1. Check downloads and likes — higher = more community validation
2. Check pipeline_tag — must match intended task
3. Check model card — look for benchmark scores and limitations
4. Check license — apache-2.0 or mit for commercial use; llama license has restrictions
5. Check size — 7B fits on 16GB VRAM with fp16; use 4-bit for smaller GPUs

# CLI: search by task
huggingface-cli repo search --filter pipeline_tag:text-generation --limit 10

Evaluation Strategy

Before fine-tuning, evaluate whether prompting alone solves your problem. Fine-tuning is justified for: domain-specific knowledge injection, controlled output style, hallucination reduction in narrow domains, and specialized task optimization at scale.

Evaluate fine-tuned models in production-like conditions:

# Serve the fine-tuned model with TGI or vLLM for realistic latency testing
docker run --gpus all -p 8080:80 \
  ghcr.io/huggingface/text-generation-inference:latest \
  --model-id username/my-finetuned-model

# Run evaluation harness against the served model
lm_eval --model openai-chat-completions \
  --model_args base_url=http://localhost:8080/v1,model=username/my-finetuned-model \
  --tasks mmlu,hellaswag \
  --output_path ./eval-results/

Verify: Perplexity on held-out validation set decreases. Task-specific benchmark scores match or exceed baseline model.

Anti-Patterns

• Never hardcode HF tokens — use HF_TOKEN env var or huggingface-cli login
• Never load full model for inference-only on CPU — use device_map="auto" or Inference API
• Never skip attn_implementation — for supported models, flash_attention_2 gives 2-4x speedup
• Never ignore tokenizer warnings — padding/truncation mismatches cause silent accuracy drops
• Never push private data to public repos — set private=True or use push_to_hub(private=True)

§ Exercise brief:
How would the Hugging Face guide go on after its last line? Write the next part. The records have no role here.

(Stored items)
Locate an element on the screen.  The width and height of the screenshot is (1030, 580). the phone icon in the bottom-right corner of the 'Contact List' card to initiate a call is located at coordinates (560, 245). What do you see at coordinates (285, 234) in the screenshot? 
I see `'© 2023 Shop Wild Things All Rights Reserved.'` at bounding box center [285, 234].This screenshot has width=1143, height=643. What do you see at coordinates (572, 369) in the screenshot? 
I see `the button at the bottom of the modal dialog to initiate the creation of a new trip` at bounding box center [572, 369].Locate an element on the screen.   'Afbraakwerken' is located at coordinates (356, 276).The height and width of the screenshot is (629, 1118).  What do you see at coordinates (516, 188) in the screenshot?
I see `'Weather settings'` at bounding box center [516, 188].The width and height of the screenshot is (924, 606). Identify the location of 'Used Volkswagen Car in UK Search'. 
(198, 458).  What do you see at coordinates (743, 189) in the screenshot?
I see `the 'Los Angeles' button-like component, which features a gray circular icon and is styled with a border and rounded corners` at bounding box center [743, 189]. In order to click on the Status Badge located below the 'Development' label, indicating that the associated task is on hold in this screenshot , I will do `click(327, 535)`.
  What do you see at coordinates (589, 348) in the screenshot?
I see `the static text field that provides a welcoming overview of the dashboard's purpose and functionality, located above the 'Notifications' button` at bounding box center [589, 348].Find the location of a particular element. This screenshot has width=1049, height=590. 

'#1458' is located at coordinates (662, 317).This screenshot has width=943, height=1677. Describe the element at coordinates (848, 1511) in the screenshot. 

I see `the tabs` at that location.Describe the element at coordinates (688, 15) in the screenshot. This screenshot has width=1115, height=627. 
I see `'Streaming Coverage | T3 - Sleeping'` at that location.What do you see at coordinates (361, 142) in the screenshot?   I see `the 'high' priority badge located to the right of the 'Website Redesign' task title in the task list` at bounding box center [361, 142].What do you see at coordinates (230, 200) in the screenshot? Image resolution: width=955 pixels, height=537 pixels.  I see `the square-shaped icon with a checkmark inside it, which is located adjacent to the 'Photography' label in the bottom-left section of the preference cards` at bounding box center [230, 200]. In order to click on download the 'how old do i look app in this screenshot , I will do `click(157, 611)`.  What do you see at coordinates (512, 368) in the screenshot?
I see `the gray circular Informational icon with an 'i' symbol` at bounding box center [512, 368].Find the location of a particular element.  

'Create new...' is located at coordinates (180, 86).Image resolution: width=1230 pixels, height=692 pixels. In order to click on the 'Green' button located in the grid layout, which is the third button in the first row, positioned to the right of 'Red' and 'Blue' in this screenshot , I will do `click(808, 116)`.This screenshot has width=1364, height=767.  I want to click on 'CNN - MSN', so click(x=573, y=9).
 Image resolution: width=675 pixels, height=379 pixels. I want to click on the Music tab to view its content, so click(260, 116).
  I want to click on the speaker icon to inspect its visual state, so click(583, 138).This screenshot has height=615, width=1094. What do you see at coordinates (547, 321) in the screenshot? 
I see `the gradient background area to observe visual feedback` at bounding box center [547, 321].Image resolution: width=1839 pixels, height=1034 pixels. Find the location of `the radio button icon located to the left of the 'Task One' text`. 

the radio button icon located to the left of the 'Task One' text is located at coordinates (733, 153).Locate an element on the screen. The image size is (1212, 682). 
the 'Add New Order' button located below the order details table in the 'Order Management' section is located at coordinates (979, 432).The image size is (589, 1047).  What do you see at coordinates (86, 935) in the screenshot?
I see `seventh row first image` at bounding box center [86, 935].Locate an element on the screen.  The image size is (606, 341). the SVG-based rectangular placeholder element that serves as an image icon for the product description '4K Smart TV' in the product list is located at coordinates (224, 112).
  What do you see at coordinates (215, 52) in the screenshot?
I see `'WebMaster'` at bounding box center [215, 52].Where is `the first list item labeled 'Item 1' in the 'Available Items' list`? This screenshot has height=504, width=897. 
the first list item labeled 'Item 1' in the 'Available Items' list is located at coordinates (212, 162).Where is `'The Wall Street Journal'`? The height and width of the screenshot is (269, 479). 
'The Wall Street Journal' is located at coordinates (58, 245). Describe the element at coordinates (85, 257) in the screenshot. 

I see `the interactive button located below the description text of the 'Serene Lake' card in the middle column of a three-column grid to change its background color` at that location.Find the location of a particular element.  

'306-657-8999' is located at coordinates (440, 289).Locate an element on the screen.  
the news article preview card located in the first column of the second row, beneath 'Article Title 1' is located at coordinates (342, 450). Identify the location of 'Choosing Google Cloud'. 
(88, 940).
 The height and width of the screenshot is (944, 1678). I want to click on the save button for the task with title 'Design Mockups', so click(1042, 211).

§ Answer area:
• Never use pipeline() in production fine-tuning loops — use AutoModel + Trainer for control
• Never merge adapters before evaluation — evaluate PEFT model first, merge only if satisfactory
• Never use model.generate() without max_new_tokens — unbounded generation hangs
• Never skip packing for SFT — packing=True in SFTConfig dramatically reduces training time by filling context windows
• Never use fp16=True when bf16 is available — bfloat16 is more numerically stable for LLM fine-tuning on Ampere+ GPUs
• Never evaluate only on training distribution — use held-out eval set and standard benchmarks via lm-evaluation-harness

Environment Setup

# Install core stack
pip install transformers datasets peft trl accelerate bitsandbytes

# Optional: flash attention (Linux + CUDA only)
pip install flash-attn --no-build-isolation

# Login to Hub
huggingface-cli login  # paste HF_TOKEN when prompted

# Verify GPU
python -c "import torch; print(torch.cuda.is_available(), torch.cuda.get_device_name(0))"

Related Skills

• python-backend-expert — Python project setup and best practices
• debugging — Systematic debugging for training instabilities
• mcp-catalog — MCP server selection and configuration

Search Protocol

Before starting any Hugging Face task, search for existing model loading code and dataset pipelines:

pnpm search:code "from transformers OR from datasets OR InferenceClient OR SFTTrainer"
pnpm search:code "huggingface fine-tuning"

Use Skill({ skill: 'ripgrep' }) to find existing .py training scripts. Use Skill({ skill: 'code-semantic-search' }) to find similar ML pipeline patterns by intent.

Memory Protocol (MANDATORY)

Before starting any task, you must query semantic memory and read recent static memory:

node .claude/lib/memory/memory-search.cjs "huggingface transformers fine-tuning model selection"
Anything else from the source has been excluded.